Disadvantages of using GrapheR

  • Lack of documentation or help. Especially tips on mouseover of some options should be done.
  • Some of the terms like absicca or ordinate axis may not be easily understood by a business user.
  • Default values of color are quite plain (black font on white background).
  • Can flood terminal with lots of repetitive warnings (although use of warnings() function limits it to top 50)
  • Some of axis names can be auto suggested based on which variable s being chosen for that axis.
  • Package name GrapheR refers to a graphical calculator in Mac OS – this can hinder search engine results

Using GrapheR

  • Data Input -Data Input can be customized for CSV and Text files.
  • GrapheR gives information on loaded variables (numeric versus Factors)
  • It asks you to choose the type of Graph 
  • It then asks for usual Graph Inputs (see below). Note colors can be customized (partial window). Also number of graphs per Window can be easily customized 
  • Graph is ready for publication



Related Articles

 

Summary of R GUIs


Using R from other software- Please note that interfaces to R exist from other software as well. These include software from SAS Institute, IBM SPSS, Rapid Miner,Knime  and Oracle.

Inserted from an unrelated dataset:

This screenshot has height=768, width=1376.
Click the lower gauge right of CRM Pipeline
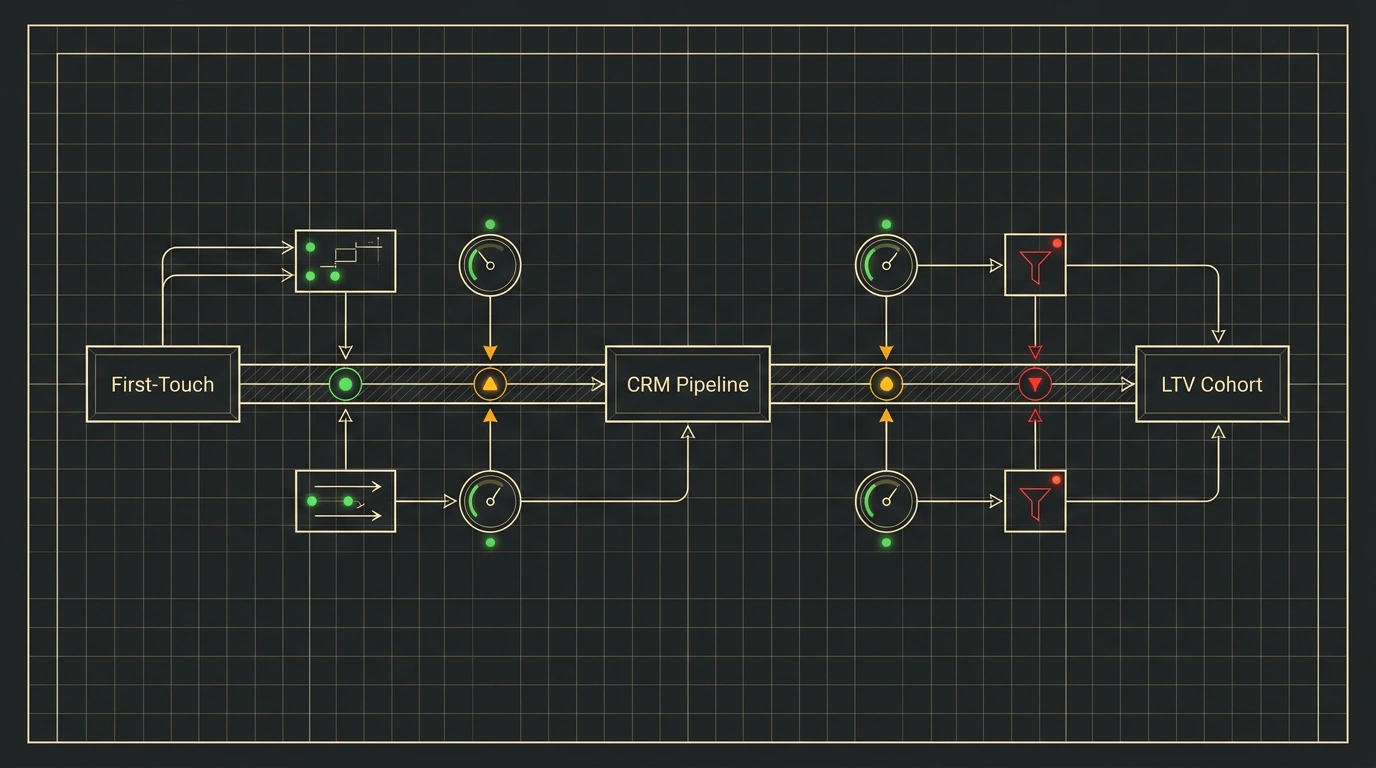click(x=886, y=501)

A brief list is shown below-

1) SAS/IML Interface to R- You can read about the SAS Institute’s SAS/ IML Studio interface to R at http://www.sas.com/technologies/analytics/statistics/iml/index.html
2) Rapid  Miner Extension to R-You can view integration with Rapid Miner’s extension to R here at http://www.youtube.com/watch?v=utKJzXc1Cow
3) IBM SPSS plugin for R-SPSS software has R integration in the form of a plugin. This was one of the earliest third party software offering interaction with R and you can read more at http://www.spss.com/software/statistics/developer/
4) Knime- Konstanz Information Miner also has R integration. You can view this on
http://www.knime.org/downloads/extensions
5) Oracle Data Miner- Oracle has a data mining offering to it’s very popular database software which is integrated with the R language. The R Interface to Oracle Data Mining ( R-ODM) allows R users to access the power of Oracle Data Mining’s in-database functions using the familiar R syntax. http://www.oracle.com/technetwork/database/options/odm/odm-r-integration-089013.html
6) JMP- JMP version 9 is the latest to offer interface to R.  You can read example scripts here at http://blogs.sas.com/jmp/index.php?/archives/298-JMP-Into-R!.html

R Excel- Using R from Microsoft Excel

Microsoft Excel is the most widely used spreadsheet program for data manipulation, entry and graphics. Yet as dataset sizes have increased, Excel’s statistical capabilities have lagged though it’s design has moved ahead in various product versions.

R Excel basically works at adding a .xla plugin to
Excel just like other Plugins. It does so by connecting to R through R packages.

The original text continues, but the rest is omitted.